Der Abbau von Tegel (Freinberger Ton) war lange Zeit für Bauern und Handwerker in Freinberg und
Umgebung ein Erwerbszweig, der für viele Familien eine Existenzgrundlage darstellte. Die Bauern konnten
in früher Zeit Tegel nach Obernzell und später nach Nürnberg verkaufen und hatten zu ihrem kargen
Verdienst aus der Landwirtschaft ein höchst willkommenes Zusatzeinkommen. Kleinhäusler und
Tagelöhner waren auf derartige Arbeiten angewiesen. Bei den Bauern, aber auch beim Abbau durch die
Firma Faber-Castell aus Nürnberg, wurde kurzfristige Beschäftigung geboten. Jedoch war die angebotene
Tätigkeit ausgesprochene Schwerarbeit. Nachdem die letzten Tegelgrabungen bereits in den 1950er
Jahren erfolgten, leben von den Betroffenen nur mehr wenige Zeitzeugen. Gespräche mit diesen
Personen wird ein Teil der Information über den Tegelabbau sein. Durch eine modellhafte Darstellung der
Gruben und der Tegelförderung wird der Vorgang der Grabarbeiten erläutert und verständlich gemacht.
Mit diesem Schwerpunktthema wird versucht, der Bevölkerung den Arbeitsbereich zu erläutern, der in
Neudling seit 300 Jahren üblich war.
Freinberger Tone
Die Entstehung der Freinberger Tone (Tegel) reicht in das Pliozän zurück, also in die Zeit von 5 Millionen
bis 2,4 Millionen Jahre vor der Jetztzeit. Die Freinberger Tone sind Schichten der Süßwassermolasse, die
dem kristallinen Gestein (Gneis und Granit) der Böhmischen Masse auflagern. Das Sediment wird nach
der Körnergröße definiert. In 1,5 bis 2 Meter Tiefe befindet sich ein Vorkommen, welches sich für
Hafnerware und zur Graphittiegel-Herstellung sehr gut eignete. Tiefer liegend war der blaugrüne Ton, der
sich zur Bleistifterzeugung verwenden ließ.
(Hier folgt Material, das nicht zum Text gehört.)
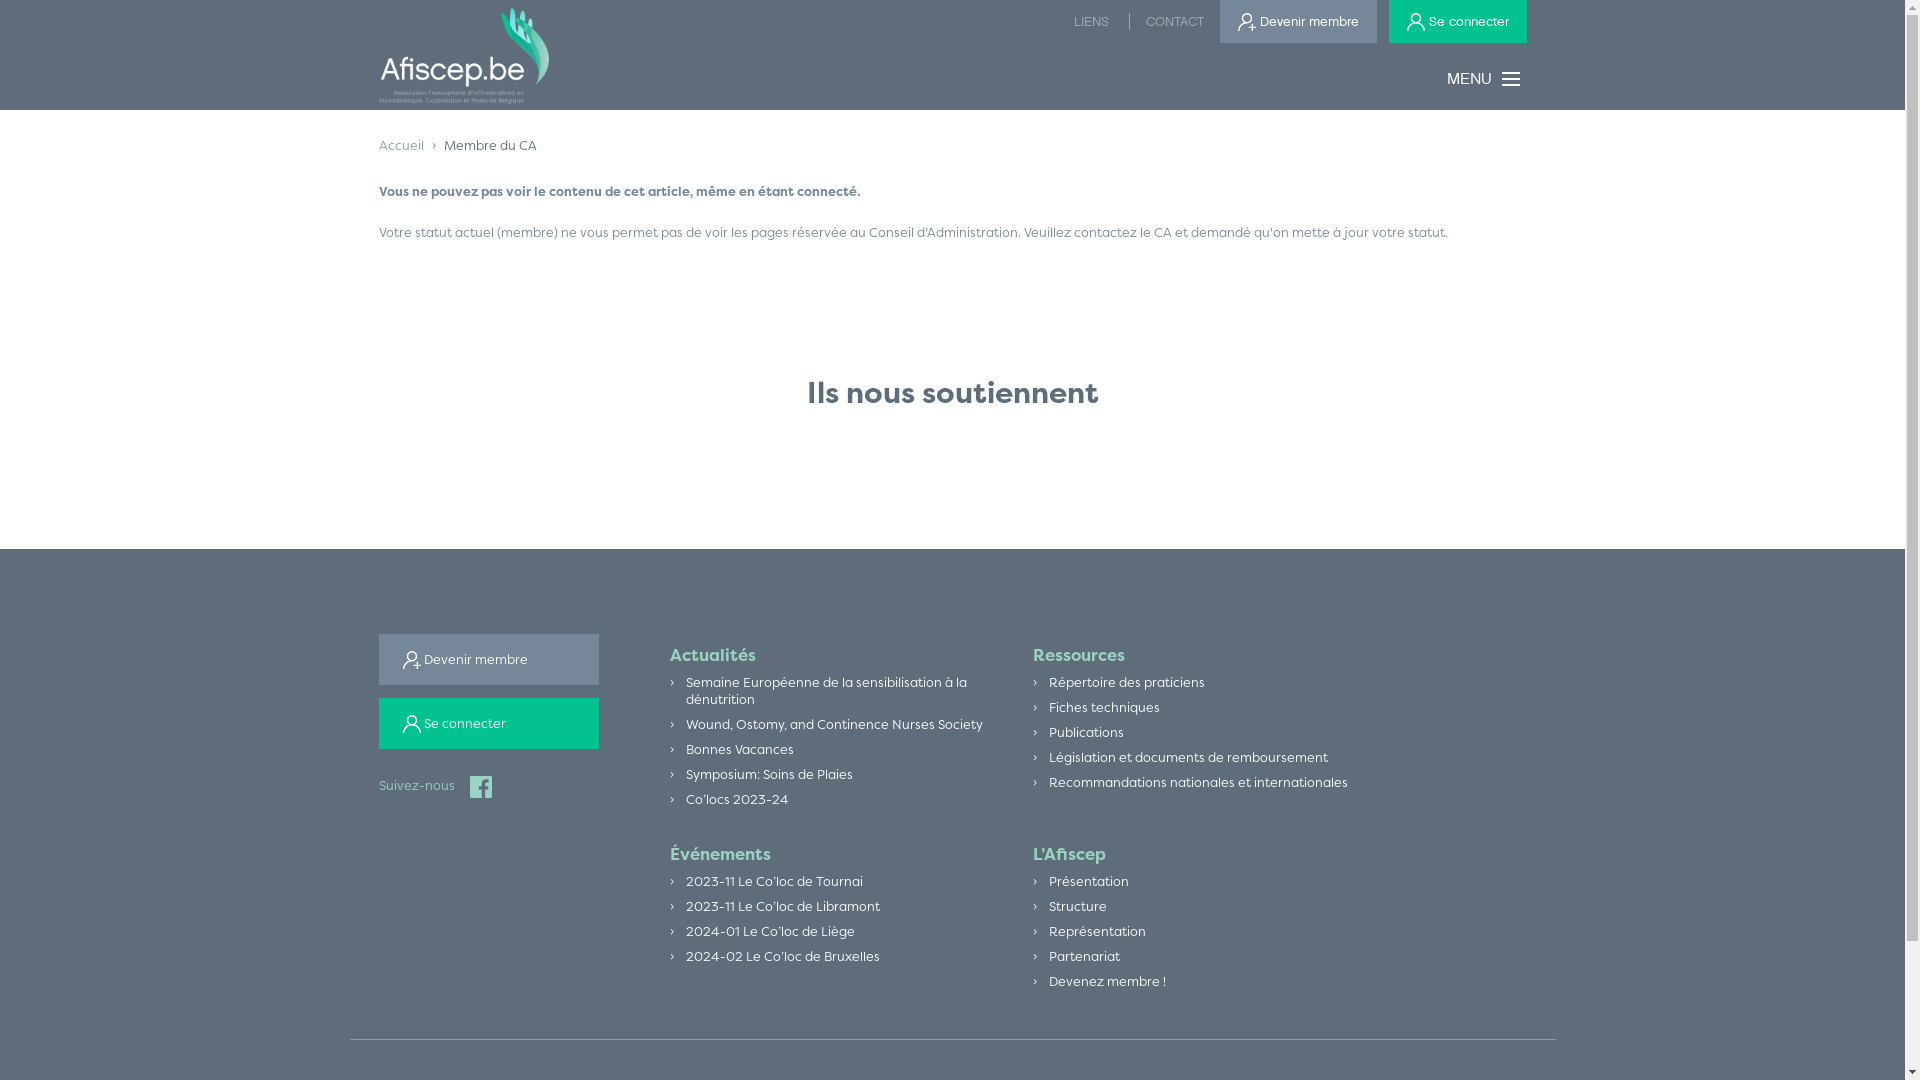  I want to click on Fiches techniques, so click(1104, 708). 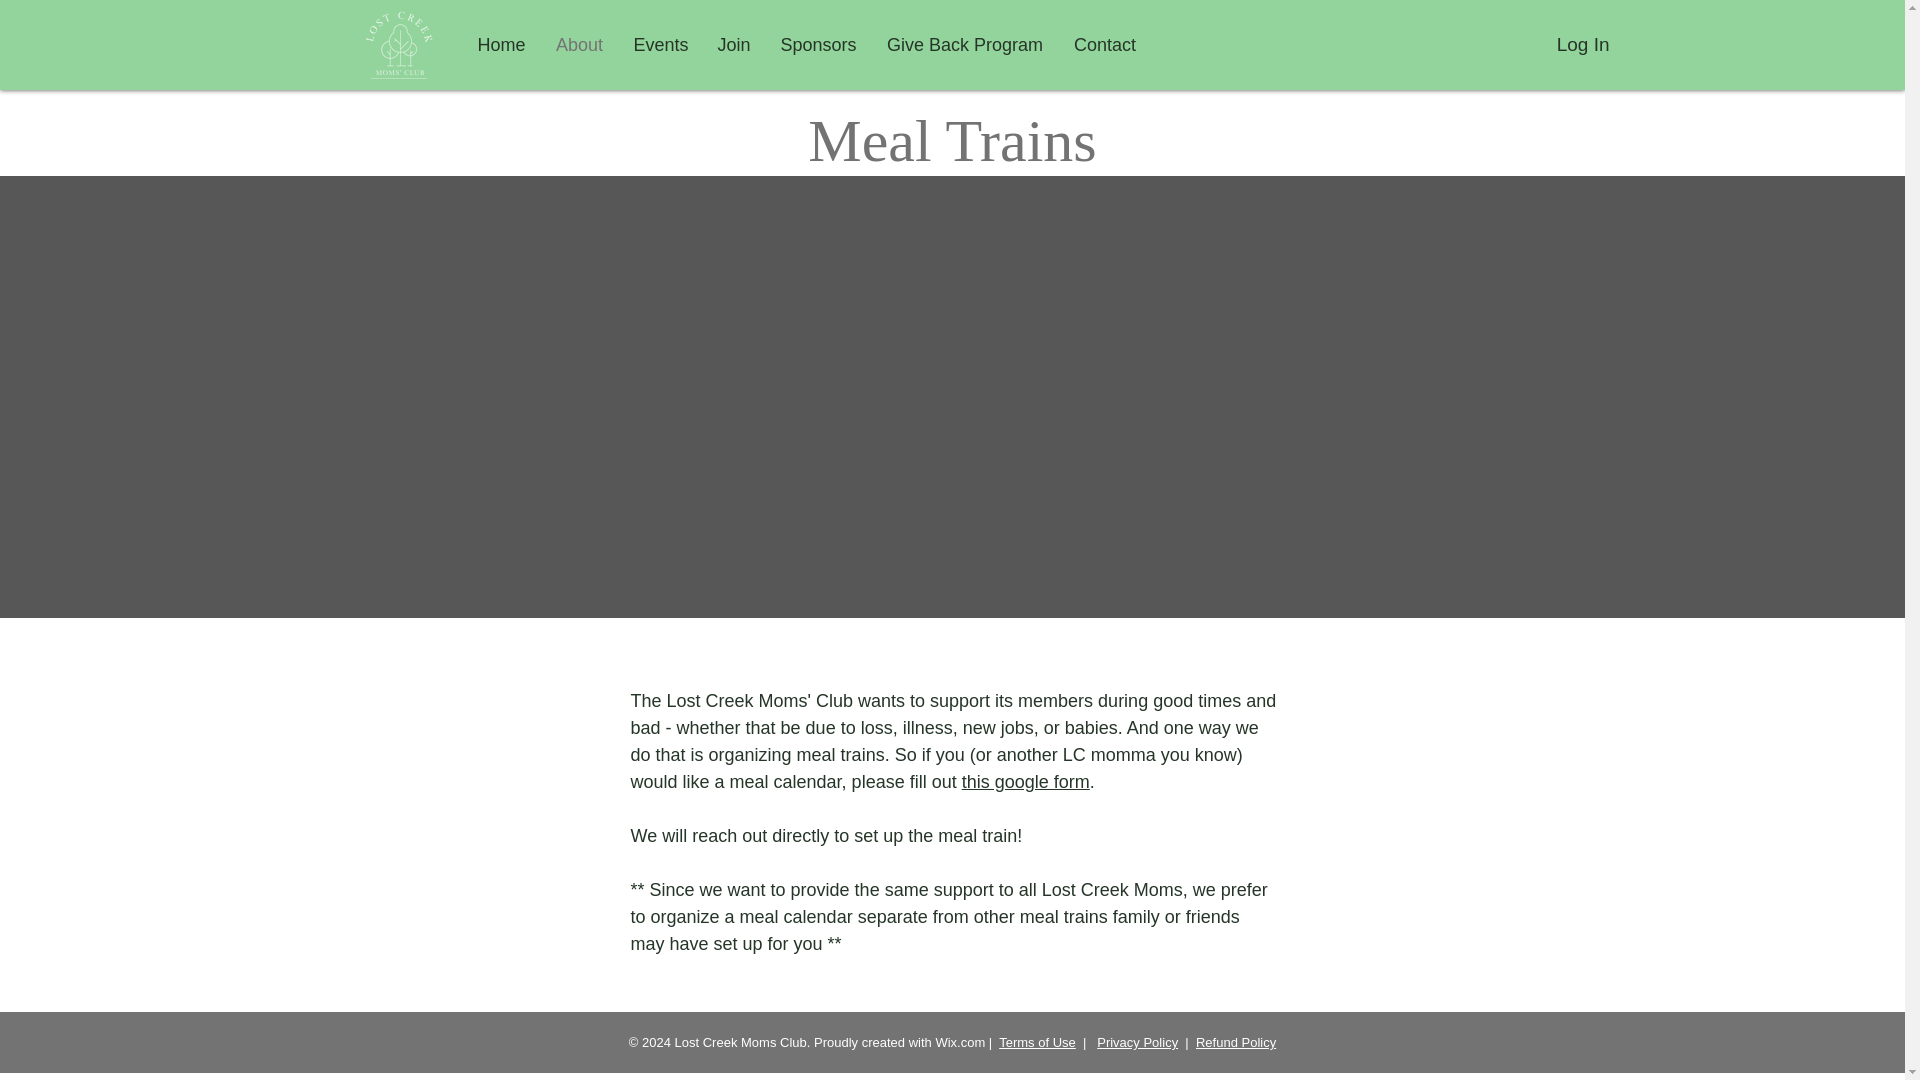 What do you see at coordinates (660, 45) in the screenshot?
I see `Events` at bounding box center [660, 45].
Historisches zur Tegelgewinnung in Neudling
Schon im 17. Jahrhundert wurde im Gebiet von Freinberg Tegel (Freinberger Ton) abgebaut. In der
Hafnerordnung des Passauer Bischofs Leopold I. vom 15. Mai 1615 wird der Tonabbau in Freinberg
erstmals urkundlich erwähnt. 1636 werden Freinberger Bauern genannt, die Ton abbauen. Hier wird der
Topp (Altes Forsthaus in Neudling), der Altweger und der Neundlinger erwähnt.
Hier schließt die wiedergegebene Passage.